▶ What you will do:
Give the records again in full, exactly as written.

▶ The input:
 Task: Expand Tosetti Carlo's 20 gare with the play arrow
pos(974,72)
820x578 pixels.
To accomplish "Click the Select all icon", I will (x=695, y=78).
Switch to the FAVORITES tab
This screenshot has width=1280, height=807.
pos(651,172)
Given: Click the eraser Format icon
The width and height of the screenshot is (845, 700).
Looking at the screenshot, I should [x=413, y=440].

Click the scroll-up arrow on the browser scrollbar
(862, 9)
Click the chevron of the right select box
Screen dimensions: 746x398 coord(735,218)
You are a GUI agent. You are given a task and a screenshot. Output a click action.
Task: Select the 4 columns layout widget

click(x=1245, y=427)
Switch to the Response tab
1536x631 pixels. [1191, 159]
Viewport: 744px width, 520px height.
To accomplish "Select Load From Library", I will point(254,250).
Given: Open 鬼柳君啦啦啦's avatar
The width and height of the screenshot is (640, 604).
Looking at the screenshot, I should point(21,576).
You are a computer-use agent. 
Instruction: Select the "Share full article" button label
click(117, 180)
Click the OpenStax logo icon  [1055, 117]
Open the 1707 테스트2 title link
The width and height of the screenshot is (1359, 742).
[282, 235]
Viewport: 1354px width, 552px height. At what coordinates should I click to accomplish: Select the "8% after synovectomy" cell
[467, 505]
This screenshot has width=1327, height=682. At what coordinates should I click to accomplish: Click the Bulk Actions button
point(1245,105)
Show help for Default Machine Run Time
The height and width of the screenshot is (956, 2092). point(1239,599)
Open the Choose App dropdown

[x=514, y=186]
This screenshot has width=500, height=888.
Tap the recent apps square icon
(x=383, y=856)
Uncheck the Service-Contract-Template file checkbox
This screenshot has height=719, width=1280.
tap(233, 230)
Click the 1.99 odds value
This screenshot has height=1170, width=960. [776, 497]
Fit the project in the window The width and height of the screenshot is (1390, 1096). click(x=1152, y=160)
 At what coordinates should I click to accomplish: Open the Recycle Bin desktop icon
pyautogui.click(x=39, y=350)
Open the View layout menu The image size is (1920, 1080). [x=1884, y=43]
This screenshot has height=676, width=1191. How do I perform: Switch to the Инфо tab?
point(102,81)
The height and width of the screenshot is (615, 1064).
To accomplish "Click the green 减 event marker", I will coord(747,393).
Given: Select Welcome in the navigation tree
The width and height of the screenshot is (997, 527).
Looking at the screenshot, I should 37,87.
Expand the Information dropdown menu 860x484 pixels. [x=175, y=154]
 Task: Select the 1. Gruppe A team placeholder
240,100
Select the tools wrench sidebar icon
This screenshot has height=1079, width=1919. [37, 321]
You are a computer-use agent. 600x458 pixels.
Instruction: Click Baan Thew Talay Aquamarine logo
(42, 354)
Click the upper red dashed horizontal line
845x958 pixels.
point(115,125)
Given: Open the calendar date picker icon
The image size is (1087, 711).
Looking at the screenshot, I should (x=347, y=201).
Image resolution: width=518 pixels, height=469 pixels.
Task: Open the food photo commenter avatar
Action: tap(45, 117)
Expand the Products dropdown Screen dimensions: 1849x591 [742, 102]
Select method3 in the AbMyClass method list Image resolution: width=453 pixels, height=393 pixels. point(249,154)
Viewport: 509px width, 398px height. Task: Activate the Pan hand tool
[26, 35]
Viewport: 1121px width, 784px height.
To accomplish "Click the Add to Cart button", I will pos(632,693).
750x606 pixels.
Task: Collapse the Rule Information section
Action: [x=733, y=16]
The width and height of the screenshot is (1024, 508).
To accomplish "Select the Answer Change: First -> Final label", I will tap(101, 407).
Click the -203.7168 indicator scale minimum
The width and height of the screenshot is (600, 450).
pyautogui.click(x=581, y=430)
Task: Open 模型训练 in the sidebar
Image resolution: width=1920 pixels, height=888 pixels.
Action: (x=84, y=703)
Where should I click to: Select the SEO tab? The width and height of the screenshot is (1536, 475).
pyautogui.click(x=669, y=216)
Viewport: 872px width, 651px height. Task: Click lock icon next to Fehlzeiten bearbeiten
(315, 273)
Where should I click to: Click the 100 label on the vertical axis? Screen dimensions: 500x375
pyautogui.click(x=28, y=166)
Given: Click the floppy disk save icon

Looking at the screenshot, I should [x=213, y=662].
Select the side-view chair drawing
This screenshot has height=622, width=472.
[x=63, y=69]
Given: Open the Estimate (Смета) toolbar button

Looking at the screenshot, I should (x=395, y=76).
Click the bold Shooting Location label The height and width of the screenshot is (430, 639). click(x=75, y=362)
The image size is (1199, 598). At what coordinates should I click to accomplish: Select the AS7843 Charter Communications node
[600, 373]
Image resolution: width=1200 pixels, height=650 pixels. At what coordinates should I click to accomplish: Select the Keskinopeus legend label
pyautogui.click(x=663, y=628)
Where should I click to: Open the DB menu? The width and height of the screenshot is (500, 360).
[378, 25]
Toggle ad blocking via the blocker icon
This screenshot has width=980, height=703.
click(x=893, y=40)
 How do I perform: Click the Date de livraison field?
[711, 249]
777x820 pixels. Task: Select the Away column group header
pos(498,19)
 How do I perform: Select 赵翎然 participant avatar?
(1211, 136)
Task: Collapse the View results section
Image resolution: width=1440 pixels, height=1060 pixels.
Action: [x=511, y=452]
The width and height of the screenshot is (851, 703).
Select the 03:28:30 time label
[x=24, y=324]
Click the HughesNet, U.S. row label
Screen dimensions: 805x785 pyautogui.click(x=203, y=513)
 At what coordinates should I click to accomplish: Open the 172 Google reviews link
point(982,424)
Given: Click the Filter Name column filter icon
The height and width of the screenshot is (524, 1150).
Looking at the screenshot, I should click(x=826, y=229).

▶ Answer section:
 Task: Expand Tosetti Carlo's 20 gare with the play arrow
pos(974,72)
820x578 pixels.
To accomplish "Click the Select all icon", I will (x=695, y=78).
Switch to the FAVORITES tab
This screenshot has width=1280, height=807.
pos(651,172)
Given: Click the eraser Format icon
The width and height of the screenshot is (845, 700).
Looking at the screenshot, I should [x=413, y=440].

Click the scroll-up arrow on the browser scrollbar
(862, 9)
Click the chevron of the right select box
Screen dimensions: 746x398 coord(735,218)
You are a GUI agent. You are given a task and a screenshot. Output a click action.
Task: Select the 4 columns layout widget

click(x=1245, y=427)
Switch to the Response tab
1536x631 pixels. [1191, 159]
Viewport: 744px width, 520px height.
To accomplish "Select Load From Library", I will point(254,250).
Given: Open 鬼柳君啦啦啦's avatar
The width and height of the screenshot is (640, 604).
Looking at the screenshot, I should point(21,576).
You are a computer-use agent. 
Instruction: Select the "Share full article" button label
click(117, 180)
Click the OpenStax logo icon  [1055, 117]
Open the 1707 테스트2 title link
The width and height of the screenshot is (1359, 742).
[282, 235]
Viewport: 1354px width, 552px height. At what coordinates should I click to accomplish: Select the "8% after synovectomy" cell
[467, 505]
This screenshot has width=1327, height=682. At what coordinates should I click to accomplish: Click the Bulk Actions button
point(1245,105)
Show help for Default Machine Run Time
The height and width of the screenshot is (956, 2092). point(1239,599)
Open the Choose App dropdown

[x=514, y=186]
This screenshot has width=500, height=888.
Tap the recent apps square icon
(x=383, y=856)
Uncheck the Service-Contract-Template file checkbox
This screenshot has height=719, width=1280.
tap(233, 230)
Click the 1.99 odds value
This screenshot has height=1170, width=960. [776, 497]
Fit the project in the window The width and height of the screenshot is (1390, 1096). click(x=1152, y=160)
 At what coordinates should I click to accomplish: Open the Recycle Bin desktop icon
pyautogui.click(x=39, y=350)
Open the View layout menu The image size is (1920, 1080). [x=1884, y=43]
This screenshot has height=676, width=1191. How do I perform: Switch to the Инфо tab?
point(102,81)
The height and width of the screenshot is (615, 1064).
To accomplish "Click the green 减 event marker", I will coord(747,393).
Given: Select Welcome in the navigation tree
The width and height of the screenshot is (997, 527).
Looking at the screenshot, I should 37,87.
Expand the Information dropdown menu 860x484 pixels. [x=175, y=154]
 Task: Select the 1. Gruppe A team placeholder
240,100
Select the tools wrench sidebar icon
This screenshot has height=1079, width=1919. [37, 321]
You are a computer-use agent. 600x458 pixels.
Instruction: Click Baan Thew Talay Aquamarine logo
(42, 354)
Click the upper red dashed horizontal line
845x958 pixels.
point(115,125)
Given: Open the calendar date picker icon
The image size is (1087, 711).
Looking at the screenshot, I should (x=347, y=201).
Image resolution: width=518 pixels, height=469 pixels.
Task: Open the food photo commenter avatar
Action: tap(45, 117)
Expand the Products dropdown Screen dimensions: 1849x591 [742, 102]
Select method3 in the AbMyClass method list Image resolution: width=453 pixels, height=393 pixels. point(249,154)
Viewport: 509px width, 398px height. Task: Activate the Pan hand tool
[26, 35]
Viewport: 1121px width, 784px height.
To accomplish "Click the Add to Cart button", I will pos(632,693).
750x606 pixels.
Task: Collapse the Rule Information section
Action: [x=733, y=16]
The width and height of the screenshot is (1024, 508).
To accomplish "Select the Answer Change: First -> Final label", I will tap(101, 407).
Click the -203.7168 indicator scale minimum
The width and height of the screenshot is (600, 450).
pyautogui.click(x=581, y=430)
Task: Open 模型训练 in the sidebar
Image resolution: width=1920 pixels, height=888 pixels.
Action: (x=84, y=703)
Where should I click to: Select the SEO tab? The width and height of the screenshot is (1536, 475).
pyautogui.click(x=669, y=216)
Viewport: 872px width, 651px height. Task: Click lock icon next to Fehlzeiten bearbeiten
(315, 273)
Where should I click to: Click the 100 label on the vertical axis? Screen dimensions: 500x375
pyautogui.click(x=28, y=166)
Given: Click the floppy disk save icon

Looking at the screenshot, I should [x=213, y=662].
Select the side-view chair drawing
This screenshot has height=622, width=472.
[x=63, y=69]
Given: Open the Estimate (Смета) toolbar button

Looking at the screenshot, I should (x=395, y=76).
Click the bold Shooting Location label The height and width of the screenshot is (430, 639). click(x=75, y=362)
The image size is (1199, 598). At what coordinates should I click to accomplish: Select the AS7843 Charter Communications node
[600, 373]
Image resolution: width=1200 pixels, height=650 pixels. At what coordinates should I click to accomplish: Select the Keskinopeus legend label
pyautogui.click(x=663, y=628)
Where should I click to: Open the DB menu? The width and height of the screenshot is (500, 360).
[378, 25]
Toggle ad blocking via the blocker icon
This screenshot has width=980, height=703.
click(x=893, y=40)
 How do I perform: Click the Date de livraison field?
[711, 249]
777x820 pixels. Task: Select the Away column group header
pos(498,19)
 How do I perform: Select 赵翎然 participant avatar?
(1211, 136)
Task: Collapse the View results section
Image resolution: width=1440 pixels, height=1060 pixels.
Action: [x=511, y=452]
The width and height of the screenshot is (851, 703).
Select the 03:28:30 time label
[x=24, y=324]
Click the HughesNet, U.S. row label
Screen dimensions: 805x785 pyautogui.click(x=203, y=513)
 At what coordinates should I click to accomplish: Open the 172 Google reviews link
point(982,424)
Given: Click the Filter Name column filter icon
The height and width of the screenshot is (524, 1150).
Looking at the screenshot, I should click(x=826, y=229).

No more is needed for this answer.